TRECHO DO TEXTO -

* * * * * * * * *

Segundo o IBGE, a expectativa de vida do brasileiro já está em 72,3 anos,
com um ganho de quatro meses e 26
dias entre 2005 e 2006; no Distrito
Federal, essa taxa sobe para 75,1
anos. Em 1960, a expectativa de vida
era de 54,6 anos. Com as melhorias
nos tratamentos médicos e na prevenção de doenças, a expectativa de
vida vai subir por muito tempo.
Na coluna passada, apresentei um
sinal da redefinição dos limites da
velhice, baseado em pesquisas do
Ministério do Trabalho: o emprego
cresce com mais rapidez entre profissionais acima dos 50 anos. Acima
dos 65, o crescimento é três vezes
maior que entre os de 18 a 24 anos.
O envelhecimento da população é apresentado como um problema porque, entre outras coisas, aumenta os gastos com saúde e previdência, além de tomar o emprego dos mais jovens. Mas a pergunta é a seguinte: quantos indivíduos como Niemeyer, com a sua experiência, a sociedade vai ter por mais tempo?

* * * * * * * * *

O QUE FAZER - Dê sequência ao texto acima sobre a expectativa de vida e o envelhecimento da população brasileira, começando logo após a pergunta final.

Entradas de dados armazenadas -
* * * * * * * * *

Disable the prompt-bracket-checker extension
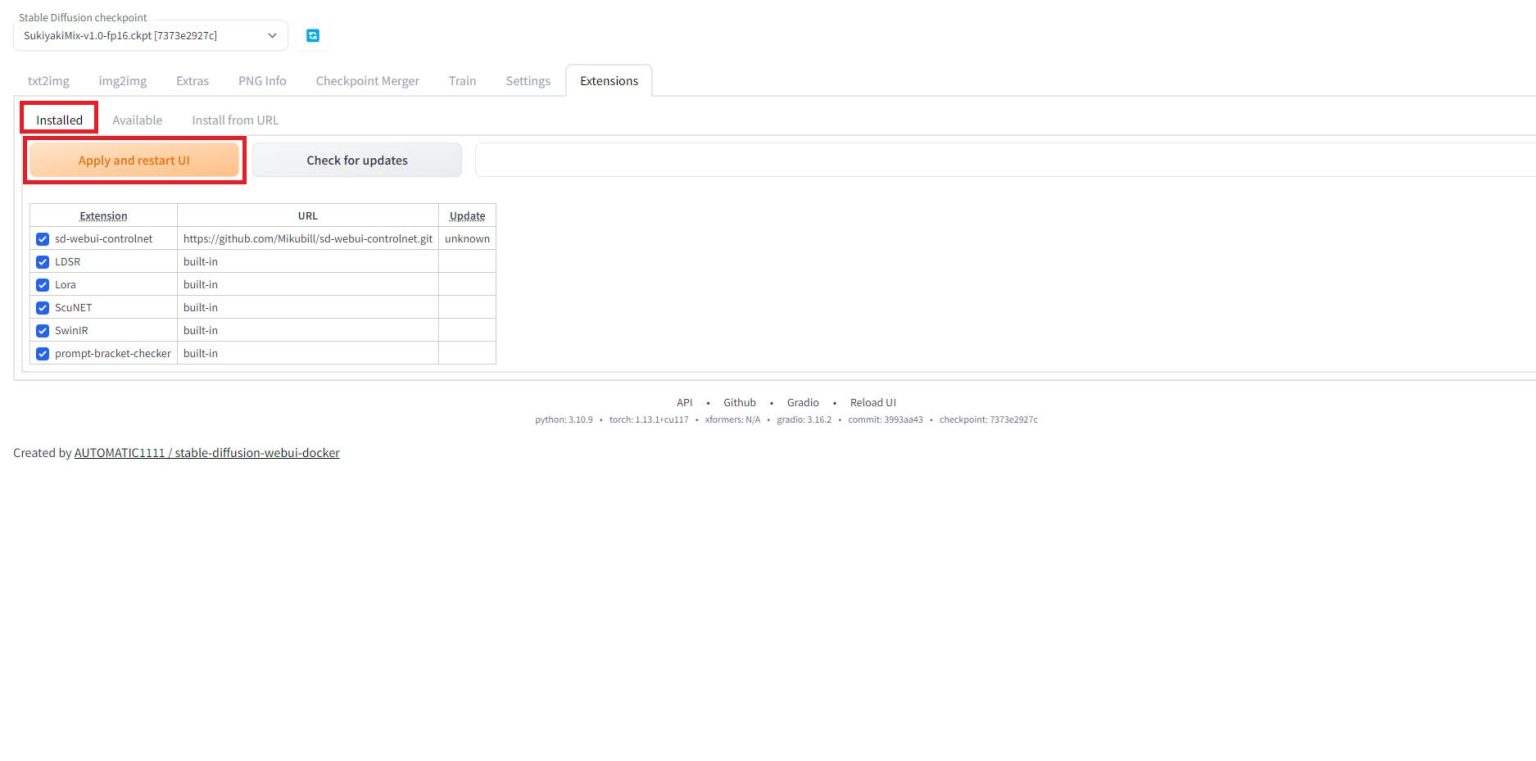The height and width of the screenshot is (761, 1536). [x=42, y=354]
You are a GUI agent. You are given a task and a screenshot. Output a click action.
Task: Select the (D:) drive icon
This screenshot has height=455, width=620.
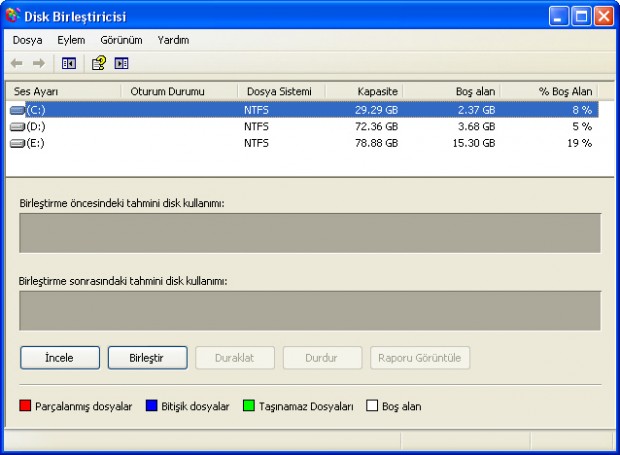[x=17, y=127]
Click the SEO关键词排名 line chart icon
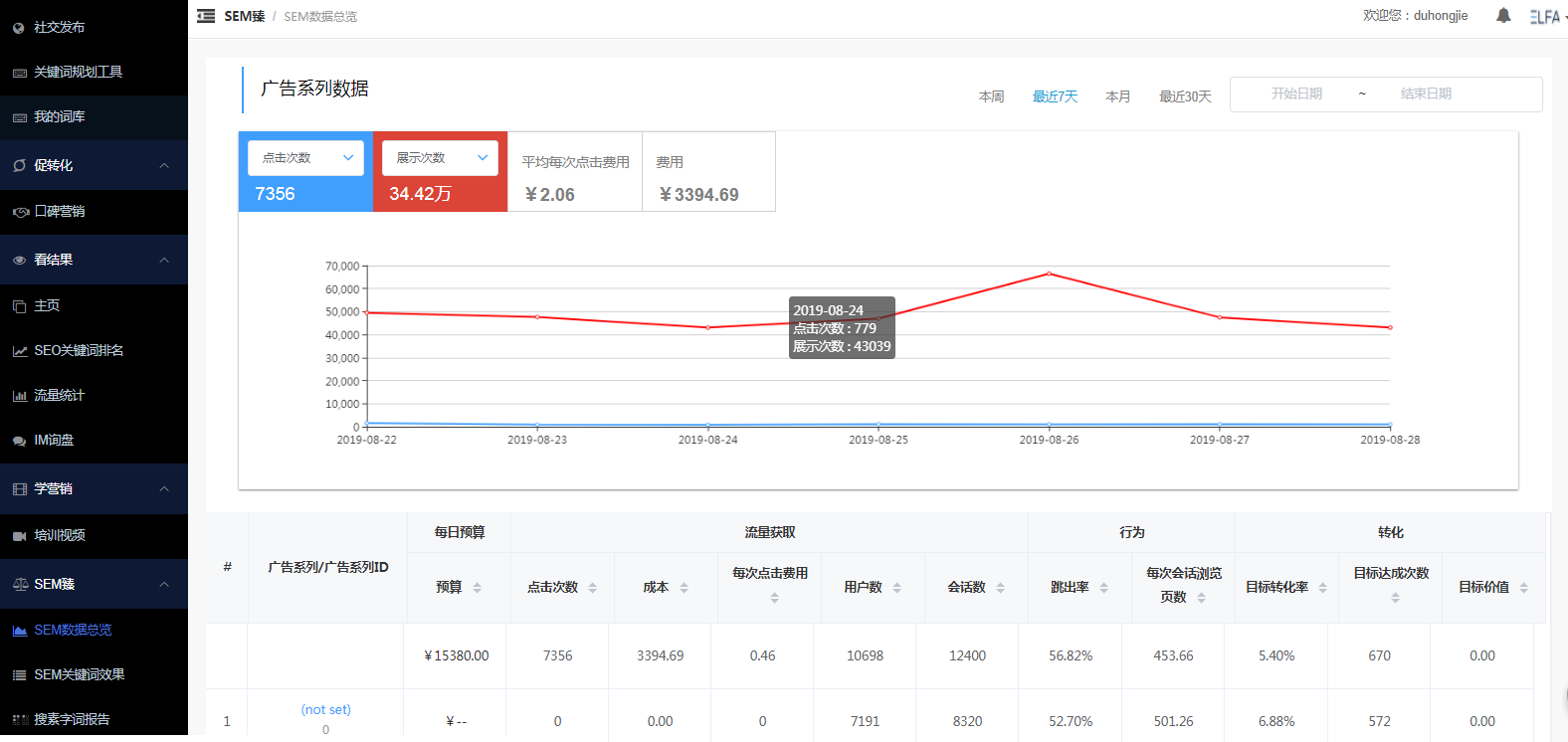 point(19,351)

* * * * * * * * *

PROBLEMA RESOLVIDO -
Naturalmente, as mudanças demográficas trazem novos desafios, entre os quais o da bomba previdenciária. Os desafios, entretanto, não se limitam apenas aos mais velhos. Está em movimento também o limite da adolescência, que vem se estendendo até os 30 anos. Basta ver o número de pessoas que, nessa idade, ainda vivem com os pais. Isso faz com que, aos poucos, tenda a diminuir o número de mães tão jovens, como revelou o IBGE, na quinta-feira: um quinto dos partos é feito em mulheres com até 20 anos. O que antes era algo comum agora é visto como uma anomalia social a ser enfrentada urgentemente, afinal uma mãe precoce terá dificuldades crescentes de entrar no mercado de trabalho.
O maior desafio da velhice não são os gastos com saúde ou previdência. É o preconceito daqueles que vêem os idosos como incapazes de se reciclar e, portanto, fadados à inutilidade. Mas, com novos tratamentos médicos e recursos tecnológicos, o conceito de autonomia também está mudando. Confina-se o idoso à situação de que ele é inútil por não ser produtivo, logo seu papel é esperar a morte. E, com isso, perde-se o mais importante elemento da manutenção da juventude: a curiosidade.
Jovem, afinal, é quem se mantém curioso -e velho é aquele que acha que não tem mais nada para aprender. Por isso, chamar Raimunda Nonata de inútil é uma óbvia asneira. Ela é um entre tantos ícones dos novos velhos.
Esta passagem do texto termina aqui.